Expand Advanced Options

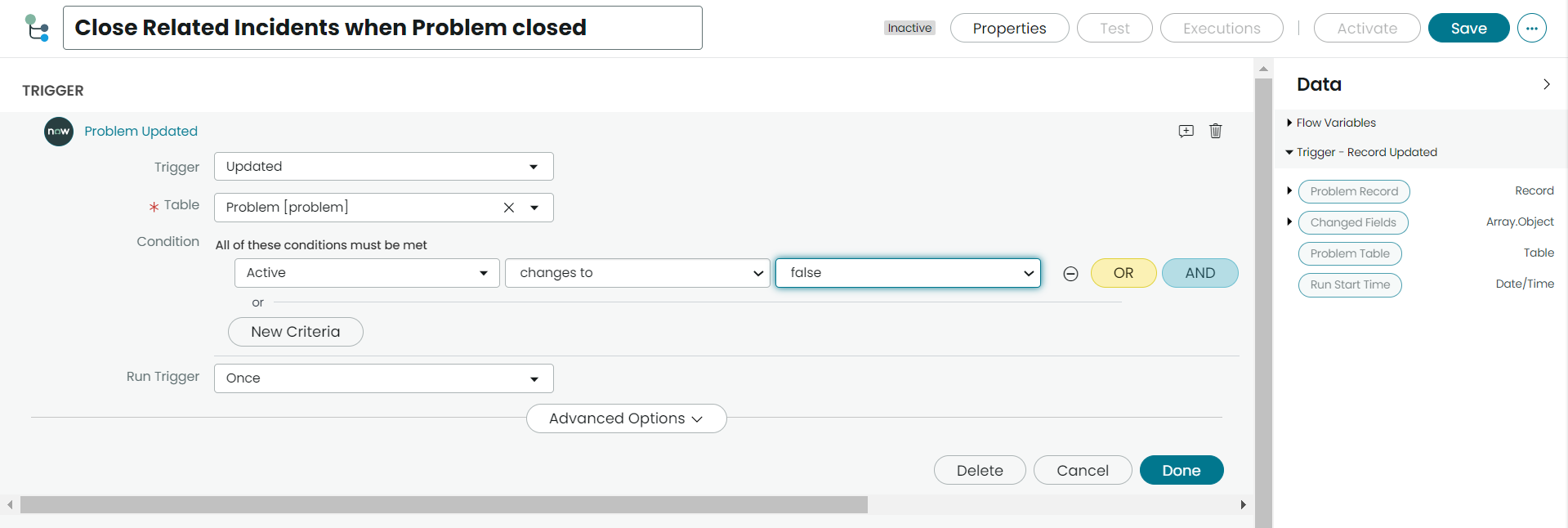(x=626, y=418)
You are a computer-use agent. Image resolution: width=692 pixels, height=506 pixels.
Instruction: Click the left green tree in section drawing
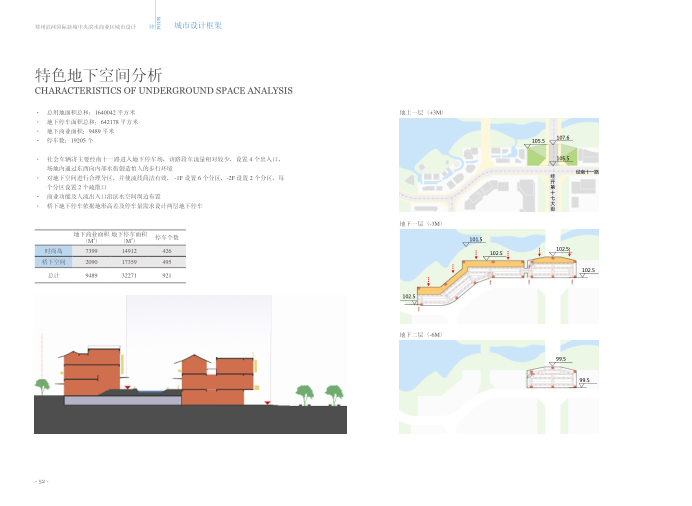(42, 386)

...

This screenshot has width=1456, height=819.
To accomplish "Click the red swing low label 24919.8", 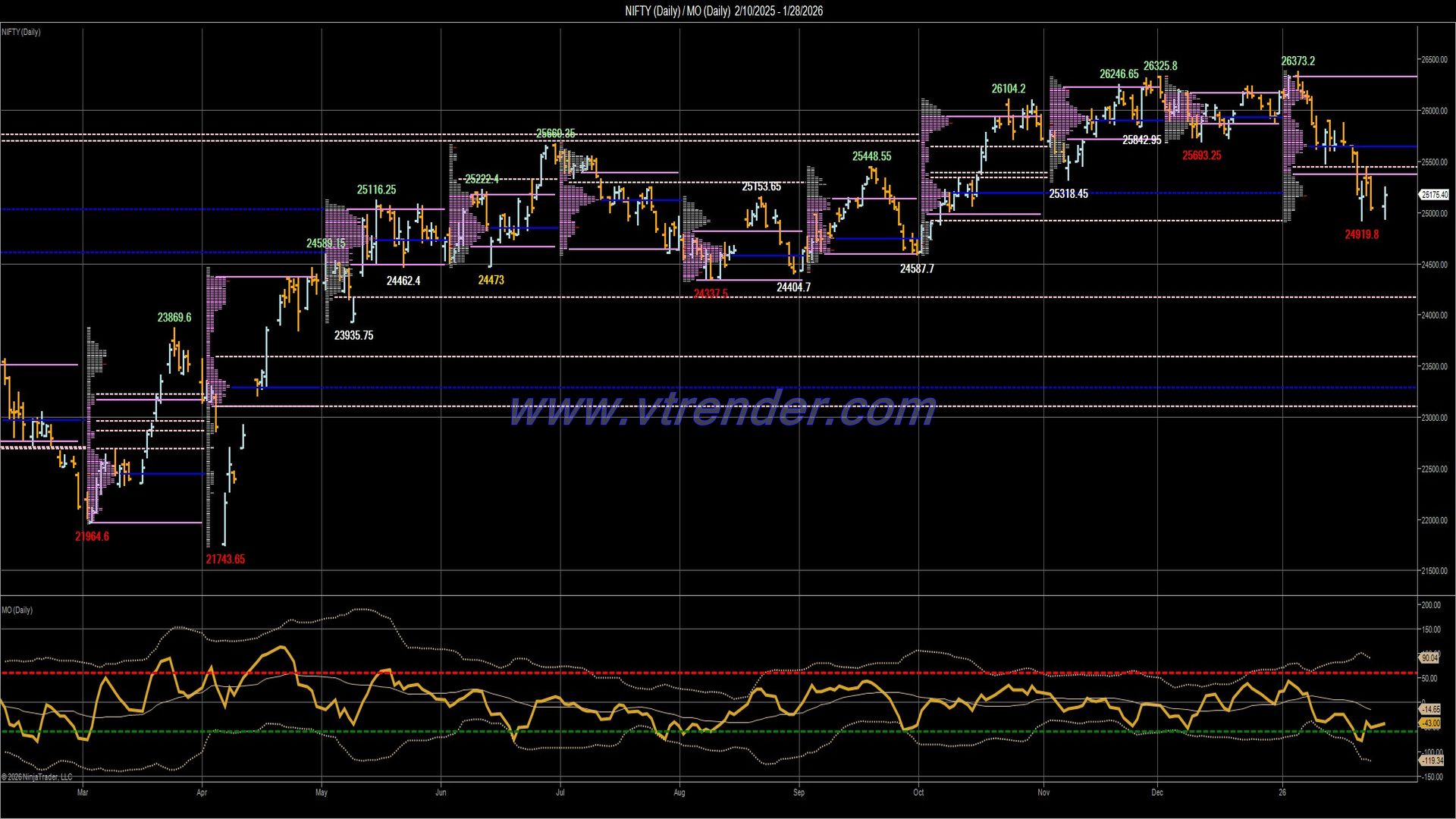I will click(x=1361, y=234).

GOAL OF THE EXERCISE
Count the lines of the data above that contain the string "height", matching case exactly, and give only the number.

SOLUTION BELOW
2